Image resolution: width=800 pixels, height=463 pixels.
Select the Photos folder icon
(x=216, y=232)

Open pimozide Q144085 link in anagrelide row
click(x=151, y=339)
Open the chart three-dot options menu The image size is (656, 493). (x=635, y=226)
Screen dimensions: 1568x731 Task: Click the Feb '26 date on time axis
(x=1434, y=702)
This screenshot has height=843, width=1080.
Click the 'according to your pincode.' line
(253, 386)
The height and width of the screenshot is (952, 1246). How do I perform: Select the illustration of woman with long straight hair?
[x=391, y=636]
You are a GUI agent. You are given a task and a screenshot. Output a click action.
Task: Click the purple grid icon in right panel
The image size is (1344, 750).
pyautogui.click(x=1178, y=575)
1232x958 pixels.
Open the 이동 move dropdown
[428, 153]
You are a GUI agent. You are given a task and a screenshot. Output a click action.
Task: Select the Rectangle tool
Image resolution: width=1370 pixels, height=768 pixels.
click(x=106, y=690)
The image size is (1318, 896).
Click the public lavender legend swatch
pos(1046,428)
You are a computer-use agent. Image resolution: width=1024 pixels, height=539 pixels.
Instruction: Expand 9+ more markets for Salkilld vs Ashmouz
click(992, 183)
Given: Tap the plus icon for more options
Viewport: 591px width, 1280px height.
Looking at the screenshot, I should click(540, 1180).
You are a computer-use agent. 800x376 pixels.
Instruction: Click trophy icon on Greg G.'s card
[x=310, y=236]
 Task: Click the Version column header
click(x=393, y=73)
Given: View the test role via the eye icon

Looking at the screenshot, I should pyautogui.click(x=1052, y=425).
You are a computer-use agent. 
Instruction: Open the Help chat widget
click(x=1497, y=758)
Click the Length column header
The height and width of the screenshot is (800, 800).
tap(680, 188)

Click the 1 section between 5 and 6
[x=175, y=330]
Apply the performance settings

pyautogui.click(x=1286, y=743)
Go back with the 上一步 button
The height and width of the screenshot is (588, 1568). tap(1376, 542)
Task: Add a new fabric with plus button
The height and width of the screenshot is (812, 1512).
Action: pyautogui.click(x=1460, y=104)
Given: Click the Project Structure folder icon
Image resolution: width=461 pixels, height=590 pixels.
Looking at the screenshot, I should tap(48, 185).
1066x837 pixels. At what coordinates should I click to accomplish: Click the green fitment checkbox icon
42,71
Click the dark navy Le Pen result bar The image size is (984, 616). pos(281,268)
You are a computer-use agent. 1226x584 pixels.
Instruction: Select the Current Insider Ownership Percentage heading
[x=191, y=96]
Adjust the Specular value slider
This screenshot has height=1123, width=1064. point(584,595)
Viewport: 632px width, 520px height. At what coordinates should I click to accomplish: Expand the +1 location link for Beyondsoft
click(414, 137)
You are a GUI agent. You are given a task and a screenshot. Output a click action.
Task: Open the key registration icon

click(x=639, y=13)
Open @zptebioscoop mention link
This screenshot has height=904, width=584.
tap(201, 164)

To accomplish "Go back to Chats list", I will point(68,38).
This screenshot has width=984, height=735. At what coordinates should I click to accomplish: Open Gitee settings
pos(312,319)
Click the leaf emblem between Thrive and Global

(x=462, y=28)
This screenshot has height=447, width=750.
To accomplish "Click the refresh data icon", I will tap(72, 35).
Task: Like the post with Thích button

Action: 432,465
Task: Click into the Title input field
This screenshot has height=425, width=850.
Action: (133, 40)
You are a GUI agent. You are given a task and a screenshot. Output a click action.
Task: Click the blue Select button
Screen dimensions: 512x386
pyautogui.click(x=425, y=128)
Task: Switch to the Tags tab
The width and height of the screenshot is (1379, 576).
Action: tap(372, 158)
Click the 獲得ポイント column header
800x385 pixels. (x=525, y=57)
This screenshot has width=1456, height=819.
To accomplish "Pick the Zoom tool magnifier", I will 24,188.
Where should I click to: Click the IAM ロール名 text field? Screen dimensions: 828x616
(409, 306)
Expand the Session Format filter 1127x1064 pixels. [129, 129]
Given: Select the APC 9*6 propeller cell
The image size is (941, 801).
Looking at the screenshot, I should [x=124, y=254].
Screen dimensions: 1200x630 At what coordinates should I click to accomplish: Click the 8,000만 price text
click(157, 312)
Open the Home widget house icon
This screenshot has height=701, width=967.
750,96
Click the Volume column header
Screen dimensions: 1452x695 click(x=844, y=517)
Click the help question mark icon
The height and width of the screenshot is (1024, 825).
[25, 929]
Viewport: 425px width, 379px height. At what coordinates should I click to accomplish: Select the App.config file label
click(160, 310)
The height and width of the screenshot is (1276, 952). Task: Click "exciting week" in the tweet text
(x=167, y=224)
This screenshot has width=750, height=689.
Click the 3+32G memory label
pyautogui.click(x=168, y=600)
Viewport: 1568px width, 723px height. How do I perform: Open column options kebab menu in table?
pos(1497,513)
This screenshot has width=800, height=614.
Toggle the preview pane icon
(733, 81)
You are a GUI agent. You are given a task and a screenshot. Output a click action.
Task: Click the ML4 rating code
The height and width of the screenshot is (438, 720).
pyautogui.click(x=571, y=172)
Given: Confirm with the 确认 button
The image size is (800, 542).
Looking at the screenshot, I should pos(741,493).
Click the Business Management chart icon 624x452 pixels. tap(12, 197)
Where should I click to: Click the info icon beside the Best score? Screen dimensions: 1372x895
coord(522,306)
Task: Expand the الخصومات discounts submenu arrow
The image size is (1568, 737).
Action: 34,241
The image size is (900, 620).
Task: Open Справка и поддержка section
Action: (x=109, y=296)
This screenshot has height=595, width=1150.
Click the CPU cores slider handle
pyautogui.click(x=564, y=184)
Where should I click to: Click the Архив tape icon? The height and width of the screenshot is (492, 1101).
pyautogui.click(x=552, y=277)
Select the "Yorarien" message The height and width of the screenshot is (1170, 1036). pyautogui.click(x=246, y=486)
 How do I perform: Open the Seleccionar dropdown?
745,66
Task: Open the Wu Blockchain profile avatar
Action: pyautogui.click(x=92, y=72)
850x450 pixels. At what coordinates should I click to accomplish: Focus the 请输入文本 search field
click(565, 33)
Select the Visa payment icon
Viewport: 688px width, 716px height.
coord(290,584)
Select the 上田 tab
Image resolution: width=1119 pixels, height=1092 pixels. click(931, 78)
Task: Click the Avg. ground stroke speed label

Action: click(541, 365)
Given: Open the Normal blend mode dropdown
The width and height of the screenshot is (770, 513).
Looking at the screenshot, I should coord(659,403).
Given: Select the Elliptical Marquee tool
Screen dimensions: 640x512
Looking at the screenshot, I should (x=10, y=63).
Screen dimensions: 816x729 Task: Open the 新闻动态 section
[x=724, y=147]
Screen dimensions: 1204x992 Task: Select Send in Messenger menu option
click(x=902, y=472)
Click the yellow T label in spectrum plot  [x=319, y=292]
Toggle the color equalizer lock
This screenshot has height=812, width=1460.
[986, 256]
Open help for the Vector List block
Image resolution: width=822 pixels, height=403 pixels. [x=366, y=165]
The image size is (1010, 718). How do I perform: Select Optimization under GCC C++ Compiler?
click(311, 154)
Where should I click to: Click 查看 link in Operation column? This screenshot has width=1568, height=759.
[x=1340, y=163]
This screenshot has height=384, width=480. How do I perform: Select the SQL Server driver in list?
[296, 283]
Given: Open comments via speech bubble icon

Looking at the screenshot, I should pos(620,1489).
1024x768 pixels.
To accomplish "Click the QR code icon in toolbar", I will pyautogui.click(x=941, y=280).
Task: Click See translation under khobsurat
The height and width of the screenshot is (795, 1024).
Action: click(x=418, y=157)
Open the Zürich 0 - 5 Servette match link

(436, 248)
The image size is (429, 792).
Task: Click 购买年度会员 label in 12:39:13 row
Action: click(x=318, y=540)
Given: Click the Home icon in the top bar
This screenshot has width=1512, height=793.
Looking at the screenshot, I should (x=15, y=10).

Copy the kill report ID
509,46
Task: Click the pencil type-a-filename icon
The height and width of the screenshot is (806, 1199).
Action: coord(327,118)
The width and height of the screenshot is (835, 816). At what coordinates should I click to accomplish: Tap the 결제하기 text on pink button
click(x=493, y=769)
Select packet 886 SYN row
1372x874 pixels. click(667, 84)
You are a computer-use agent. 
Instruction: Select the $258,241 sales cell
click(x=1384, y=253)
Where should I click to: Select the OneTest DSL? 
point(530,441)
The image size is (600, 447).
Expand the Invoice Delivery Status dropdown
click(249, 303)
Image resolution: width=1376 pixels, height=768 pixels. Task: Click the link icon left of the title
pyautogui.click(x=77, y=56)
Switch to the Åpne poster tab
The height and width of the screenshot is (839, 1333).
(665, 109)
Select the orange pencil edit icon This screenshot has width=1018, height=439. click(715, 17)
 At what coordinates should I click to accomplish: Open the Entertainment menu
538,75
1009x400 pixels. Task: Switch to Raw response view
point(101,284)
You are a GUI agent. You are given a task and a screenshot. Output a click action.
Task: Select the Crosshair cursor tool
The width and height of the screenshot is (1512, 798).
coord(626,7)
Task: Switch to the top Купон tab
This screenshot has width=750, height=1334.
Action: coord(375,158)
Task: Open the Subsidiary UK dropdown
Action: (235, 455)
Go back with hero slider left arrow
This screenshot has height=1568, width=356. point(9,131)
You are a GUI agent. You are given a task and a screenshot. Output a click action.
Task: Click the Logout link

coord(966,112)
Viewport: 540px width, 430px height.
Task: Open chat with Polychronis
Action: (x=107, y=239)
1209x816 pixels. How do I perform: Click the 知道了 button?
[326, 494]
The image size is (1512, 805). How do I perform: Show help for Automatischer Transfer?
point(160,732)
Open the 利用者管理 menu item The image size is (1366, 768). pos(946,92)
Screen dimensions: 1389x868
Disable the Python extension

→ **AIM OF THE EXERCISE**
Update the rows from the start up to and including the line with "click(x=106, y=690)", changing "Rectangle" to "Ellipse" and leaving everything else unchanged.

→ **TASK ANSWER**
Image resolution: width=800 pixels, height=463 pixels.
Select the Photos folder icon
(x=216, y=232)

Open pimozide Q144085 link in anagrelide row
click(x=151, y=339)
Open the chart three-dot options menu The image size is (656, 493). (x=635, y=226)
Screen dimensions: 1568x731 Task: Click the Feb '26 date on time axis
(x=1434, y=702)
This screenshot has height=843, width=1080.
Click the 'according to your pincode.' line
(253, 386)
The height and width of the screenshot is (952, 1246). How do I perform: Select the illustration of woman with long straight hair?
[x=391, y=636]
You are a GUI agent. You are given a task and a screenshot. Output a click action.
Task: Click the purple grid icon in right panel
The image size is (1344, 750).
pyautogui.click(x=1178, y=575)
1232x958 pixels.
Open the 이동 move dropdown
[428, 153]
You are a GUI agent. You are given a task and a screenshot. Output a click action.
Task: Select the Ellipse tool
Image resolution: width=1370 pixels, height=768 pixels.
click(x=106, y=690)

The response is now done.